··· RECORDS SHOWN

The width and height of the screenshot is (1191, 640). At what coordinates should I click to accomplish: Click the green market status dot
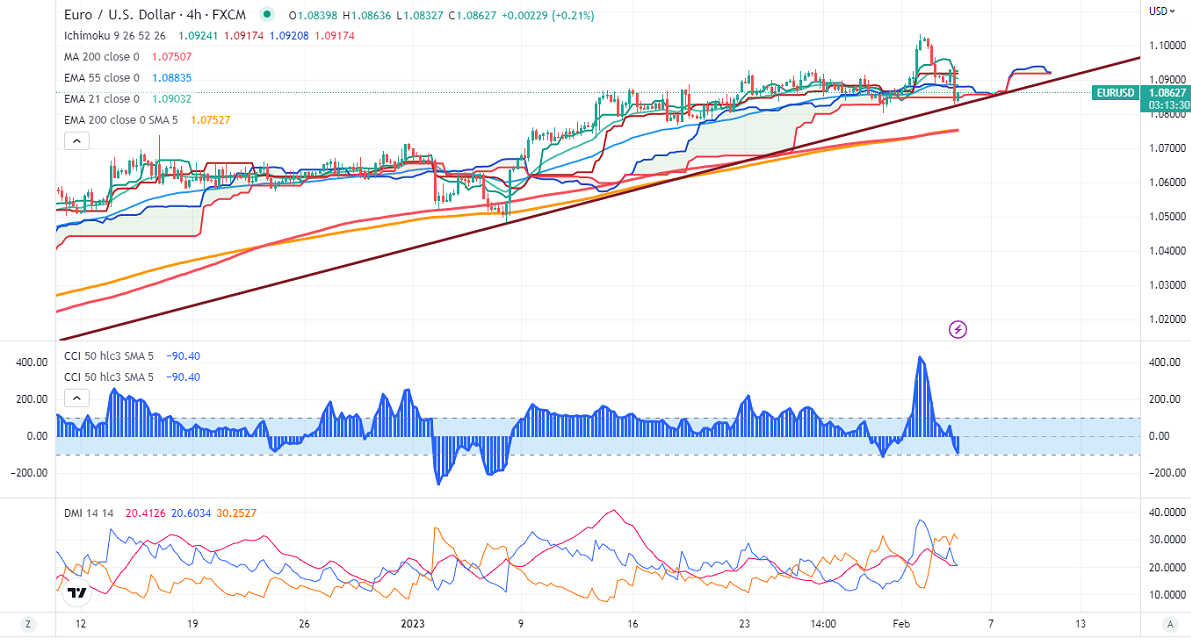click(266, 15)
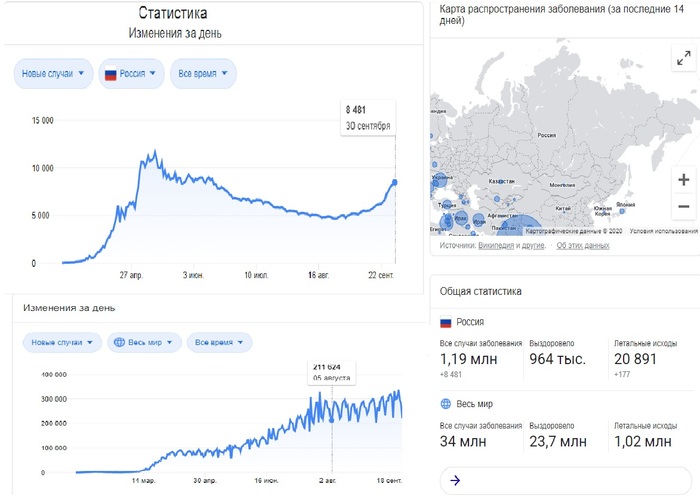Click the arrow at bottom of statistics card
This screenshot has width=700, height=496.
[455, 480]
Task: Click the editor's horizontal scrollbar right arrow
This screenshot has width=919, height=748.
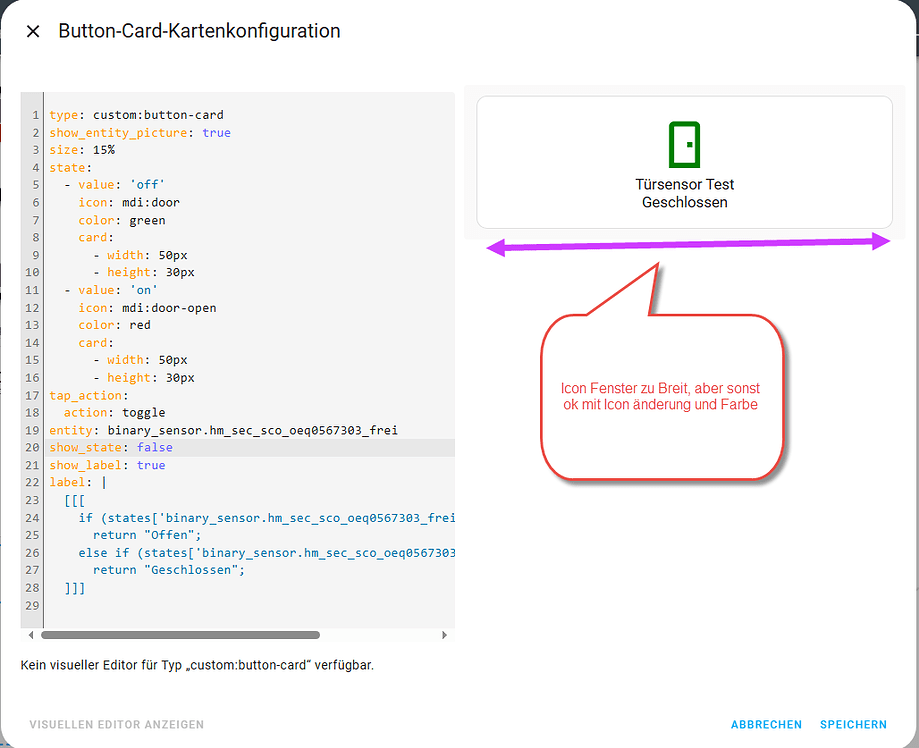Action: tap(446, 634)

······

Rewrite every item with "scrollbar" changed to "scroll bar" and nothing else altered. Leave the pictures out of your version.

The width and height of the screenshot is (1191, 640). At what coordinates should I click to accomplish: Click the green market status dot
click(266, 15)
Click the arrow at bottom of statistics card
This screenshot has width=700, height=496.
[455, 480]
Task: Click the editor's horizontal scroll bar right arrow
This screenshot has width=919, height=748.
Action: tap(446, 634)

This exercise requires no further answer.